Su contrato de alquiler terminó el pasado mes de febrero, pero Inmaculada, al igual que otra vecina a la que ya le ha vencido el plazo, ha seguido pagando su renta mes a mes. La promotora, explica, se niega a negociar una renovación de los contratos y, “en su intento de presionar para echarles del bloque”, les devuelve las transferencias del alquiler, por lo que decidieron abrir un número de cuenta en el juzgado para poder ingresarlo. Solo hay un vecino al que aún tiene el contrato de alquiler vigente, pero se le termina en octubre.
Obras de reforma como “medida de presión”
Además, la promotora ha iniciado unas obras de reforma en el bloque que “están afectando” al bienestar de las tres familias, pues llevan meses soportando “ruidos y suciedad”. “Han puesto puntales en cada una de las plantas como medida de presión y, de hecho, uno de ellos cayó sobre hija, que menos mal que iba con mochila y amortiguó el golpe, porque le habría golpeado en la clavícula. No hay medidas de seguridad de ningún tipo”, lamenta. La promotora también les ha llegado a ofrecer una indemnización si abandonan el bloque.

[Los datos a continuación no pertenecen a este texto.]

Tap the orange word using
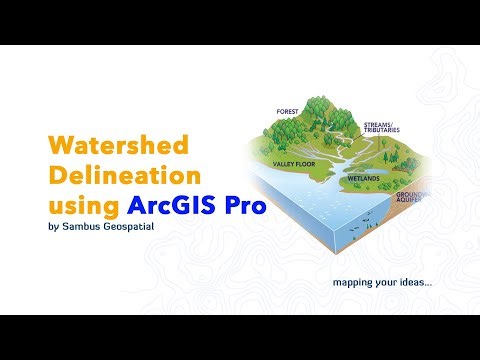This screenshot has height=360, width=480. coord(84,208)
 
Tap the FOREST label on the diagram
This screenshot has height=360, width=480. coord(290,111)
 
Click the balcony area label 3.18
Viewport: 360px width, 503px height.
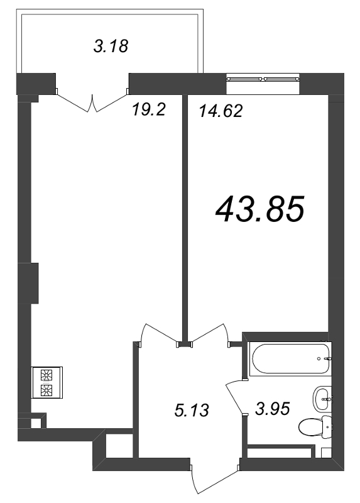(x=111, y=46)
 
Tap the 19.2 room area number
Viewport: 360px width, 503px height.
(x=148, y=110)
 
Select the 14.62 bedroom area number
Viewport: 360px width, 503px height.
(x=221, y=111)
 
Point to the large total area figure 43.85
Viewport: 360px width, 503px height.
(x=259, y=210)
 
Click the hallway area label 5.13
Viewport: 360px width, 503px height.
(x=192, y=411)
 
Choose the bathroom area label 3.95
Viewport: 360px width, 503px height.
(x=273, y=409)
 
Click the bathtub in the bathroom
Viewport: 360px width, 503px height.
(x=291, y=358)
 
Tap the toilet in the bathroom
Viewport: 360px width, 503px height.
(x=315, y=426)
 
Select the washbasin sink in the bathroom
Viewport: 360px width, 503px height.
(x=322, y=398)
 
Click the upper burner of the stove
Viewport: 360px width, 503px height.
(x=46, y=375)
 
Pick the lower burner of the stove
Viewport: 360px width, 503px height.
(x=46, y=390)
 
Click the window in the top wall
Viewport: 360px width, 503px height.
(x=263, y=78)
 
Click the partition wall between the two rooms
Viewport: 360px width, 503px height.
(x=185, y=218)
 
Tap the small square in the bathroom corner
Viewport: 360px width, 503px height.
(x=326, y=453)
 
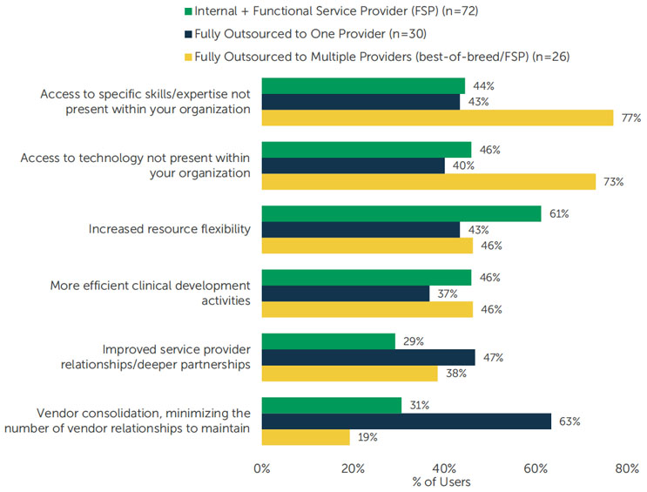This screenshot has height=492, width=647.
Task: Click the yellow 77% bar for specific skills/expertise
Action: pyautogui.click(x=435, y=118)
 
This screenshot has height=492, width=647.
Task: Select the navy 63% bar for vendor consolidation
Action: pyautogui.click(x=406, y=421)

El modus operandi de esta empresa se repite en otros muchos bloques que han sido adquiridos por fondos de inversión que buscan rentabilizar la inversión, principalmente mediante el alquiler turístico o la venta, por lo que en muchas ocasiones los inquilinos e inquilinas sufren fallos en los servicios básicos e incluso amenazas, obras de reforma y ruidos.
Ejemplo de resistencia como la casa Orsola en Barcelona
Desde el Sindicato de Inquilinas de Cádiz, que se creó el pasado mes de febrero con el objetivo de organizar la defensa colectiva de los vecinos y vecinas “frente a los abusos de los propietarios”, denuncian además que el Ayuntamiento de la ciudad está permitiendo esta situación, ya que las obras “no cuentan con la licencia necesaria y Urbanismo está haciendo oídos sordos a las reclamaciones de los vecinos y vecinas de la finca”.

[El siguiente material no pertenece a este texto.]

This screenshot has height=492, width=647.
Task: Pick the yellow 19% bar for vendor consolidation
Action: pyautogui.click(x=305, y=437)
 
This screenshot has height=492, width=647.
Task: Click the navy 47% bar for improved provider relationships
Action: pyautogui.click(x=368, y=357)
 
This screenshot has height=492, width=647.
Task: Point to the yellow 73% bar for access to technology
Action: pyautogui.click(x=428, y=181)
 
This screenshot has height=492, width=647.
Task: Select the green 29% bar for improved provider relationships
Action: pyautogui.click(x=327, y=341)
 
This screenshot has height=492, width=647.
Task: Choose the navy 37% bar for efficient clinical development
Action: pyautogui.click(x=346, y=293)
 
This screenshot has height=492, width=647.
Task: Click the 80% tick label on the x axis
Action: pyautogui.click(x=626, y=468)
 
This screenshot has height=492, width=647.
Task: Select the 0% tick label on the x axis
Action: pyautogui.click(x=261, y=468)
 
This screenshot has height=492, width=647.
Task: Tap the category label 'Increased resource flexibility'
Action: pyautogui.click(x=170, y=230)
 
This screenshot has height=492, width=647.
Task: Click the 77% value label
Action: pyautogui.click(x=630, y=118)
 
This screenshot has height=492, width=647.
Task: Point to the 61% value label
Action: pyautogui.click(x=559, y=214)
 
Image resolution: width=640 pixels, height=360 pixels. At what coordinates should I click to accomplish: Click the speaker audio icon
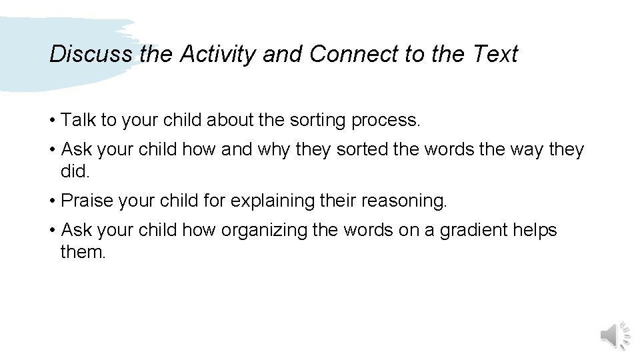point(615,334)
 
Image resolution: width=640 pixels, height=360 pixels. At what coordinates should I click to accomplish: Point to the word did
point(73,172)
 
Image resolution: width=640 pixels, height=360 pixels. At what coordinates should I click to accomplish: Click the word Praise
point(86,201)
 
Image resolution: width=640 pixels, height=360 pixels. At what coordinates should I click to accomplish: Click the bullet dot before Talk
point(52,121)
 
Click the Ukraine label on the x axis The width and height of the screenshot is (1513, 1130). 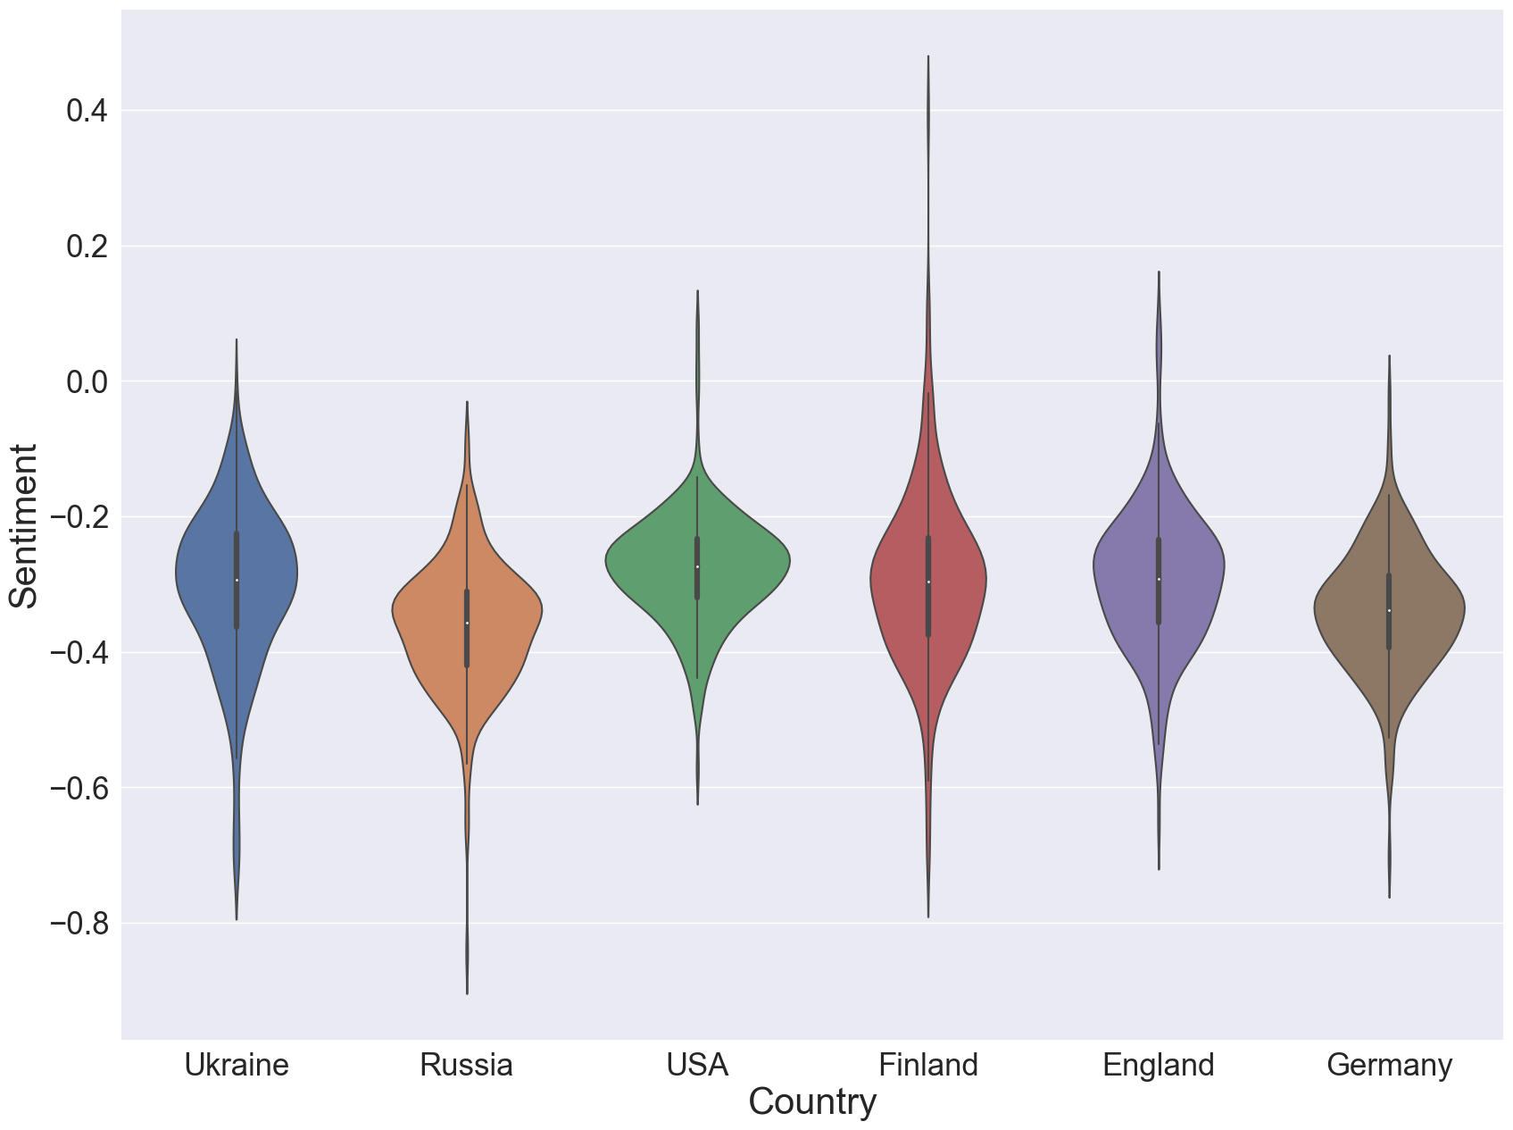tap(237, 1065)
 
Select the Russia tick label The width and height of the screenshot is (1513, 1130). tap(466, 1065)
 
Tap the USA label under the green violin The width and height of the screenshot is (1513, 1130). tap(697, 1065)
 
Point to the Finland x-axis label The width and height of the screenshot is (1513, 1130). tap(928, 1065)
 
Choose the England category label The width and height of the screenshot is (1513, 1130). tap(1159, 1065)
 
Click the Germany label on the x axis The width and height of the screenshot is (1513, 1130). tap(1389, 1065)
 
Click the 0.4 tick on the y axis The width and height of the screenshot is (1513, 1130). tap(87, 111)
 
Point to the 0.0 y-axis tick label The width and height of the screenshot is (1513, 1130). tap(87, 381)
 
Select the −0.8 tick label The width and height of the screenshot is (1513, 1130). tap(78, 923)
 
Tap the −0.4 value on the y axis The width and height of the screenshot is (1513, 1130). tap(78, 652)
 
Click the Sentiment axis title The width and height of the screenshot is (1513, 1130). tap(24, 526)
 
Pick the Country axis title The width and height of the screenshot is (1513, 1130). tap(812, 1102)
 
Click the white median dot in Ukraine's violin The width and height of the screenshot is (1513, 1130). tap(237, 581)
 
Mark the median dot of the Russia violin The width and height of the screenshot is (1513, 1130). tap(467, 623)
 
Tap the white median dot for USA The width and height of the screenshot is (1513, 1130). tap(697, 567)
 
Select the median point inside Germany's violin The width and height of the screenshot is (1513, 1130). tap(1389, 610)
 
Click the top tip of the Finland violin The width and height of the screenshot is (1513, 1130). tap(928, 57)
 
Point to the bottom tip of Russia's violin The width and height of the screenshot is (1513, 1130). tap(467, 992)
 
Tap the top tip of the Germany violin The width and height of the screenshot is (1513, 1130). tap(1389, 356)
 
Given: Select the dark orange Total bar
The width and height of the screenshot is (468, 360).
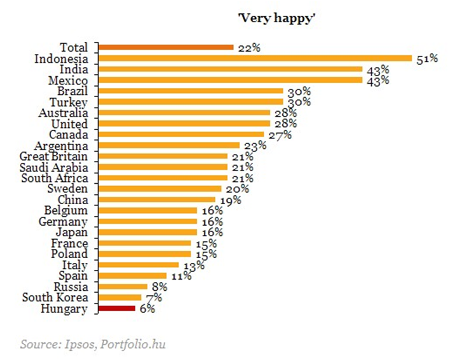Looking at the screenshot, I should (166, 47).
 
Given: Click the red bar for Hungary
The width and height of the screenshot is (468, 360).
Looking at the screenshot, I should (116, 309).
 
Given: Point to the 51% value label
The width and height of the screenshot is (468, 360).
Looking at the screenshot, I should (426, 59).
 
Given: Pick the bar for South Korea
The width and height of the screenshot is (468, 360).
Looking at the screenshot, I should (120, 298).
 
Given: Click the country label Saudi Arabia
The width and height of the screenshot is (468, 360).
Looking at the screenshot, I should (54, 167).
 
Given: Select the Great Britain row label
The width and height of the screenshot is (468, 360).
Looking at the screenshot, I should (54, 156).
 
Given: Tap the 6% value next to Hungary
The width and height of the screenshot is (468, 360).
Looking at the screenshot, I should (147, 309).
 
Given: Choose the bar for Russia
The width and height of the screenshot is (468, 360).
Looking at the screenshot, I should (123, 287).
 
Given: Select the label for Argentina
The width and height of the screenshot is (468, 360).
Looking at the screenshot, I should (62, 145).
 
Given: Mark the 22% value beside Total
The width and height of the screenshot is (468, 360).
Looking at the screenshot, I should (248, 48).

Además, recuerda la organización, este edificio cuenta con un nivel de protección 1 en términos de patrimonio, por lo que “debe ser protegido por las autoridades locales y eso no está ocurriendo actualmente”. “La permisividad del consistorio ante estas obras sin licencia pone en riesgo la integridad física de las inquilinas y el patrimonio histórico de la ciudad”, sostienen.

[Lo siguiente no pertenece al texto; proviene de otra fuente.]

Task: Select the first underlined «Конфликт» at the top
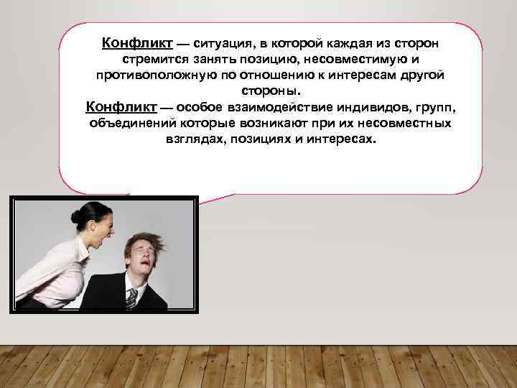coord(134,44)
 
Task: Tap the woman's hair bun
coord(76,216)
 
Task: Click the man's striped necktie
coord(131,298)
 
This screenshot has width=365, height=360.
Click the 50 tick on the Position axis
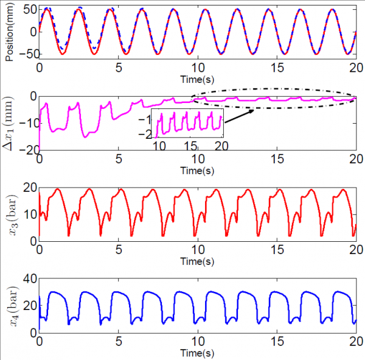[29, 10]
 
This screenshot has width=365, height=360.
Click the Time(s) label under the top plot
[197, 78]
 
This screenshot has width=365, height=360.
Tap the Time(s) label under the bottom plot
[197, 352]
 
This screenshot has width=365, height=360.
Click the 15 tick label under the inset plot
[190, 146]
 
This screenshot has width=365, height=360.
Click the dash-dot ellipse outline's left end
[192, 99]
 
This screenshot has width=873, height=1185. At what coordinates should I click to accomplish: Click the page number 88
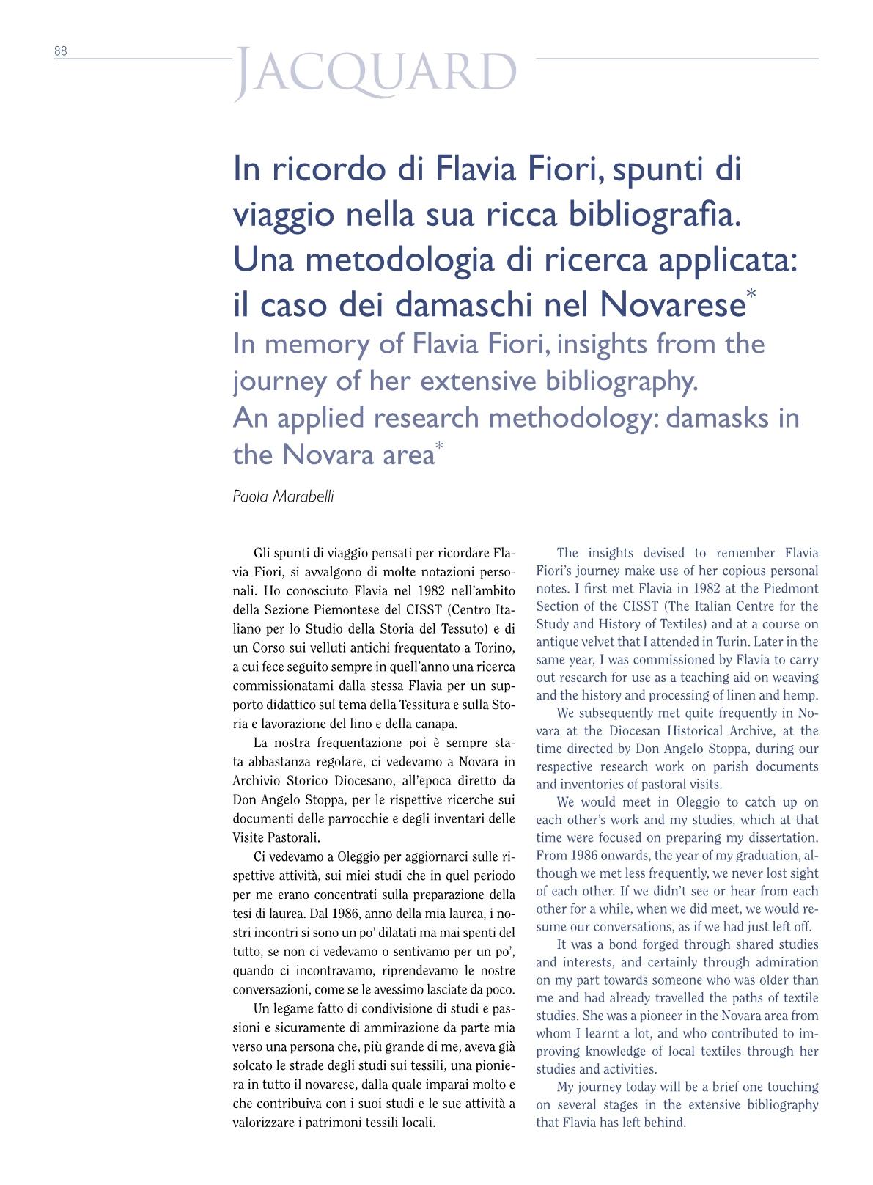click(60, 51)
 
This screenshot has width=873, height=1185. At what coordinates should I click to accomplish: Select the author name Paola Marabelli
click(283, 496)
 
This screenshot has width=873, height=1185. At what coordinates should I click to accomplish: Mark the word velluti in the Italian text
click(326, 648)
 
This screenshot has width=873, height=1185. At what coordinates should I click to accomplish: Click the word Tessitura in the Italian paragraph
click(421, 705)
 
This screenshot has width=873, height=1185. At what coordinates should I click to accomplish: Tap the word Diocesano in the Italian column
click(342, 780)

Al declararse en lucha, las tres familias de este bloque del centro de Cádiz confían en que puedan “convertirse en un símbolo de resistencia frente a los rentistas y la gentrificación que están acabando con los barrios de la ciudad”, como ya ocurrió con el emblemático edificio de Casa Orsola en Barcelona. El pasado mes de enero, la resistencia vecinal logró paralizar el intento de desahucio de este bloque ubicado en el centro de la ciudad condal y finalmente fue adquirido por el Ayuntamiento y la entidad del Tercer Sector Hàbitat3, a través de una fórmula social colaborativa.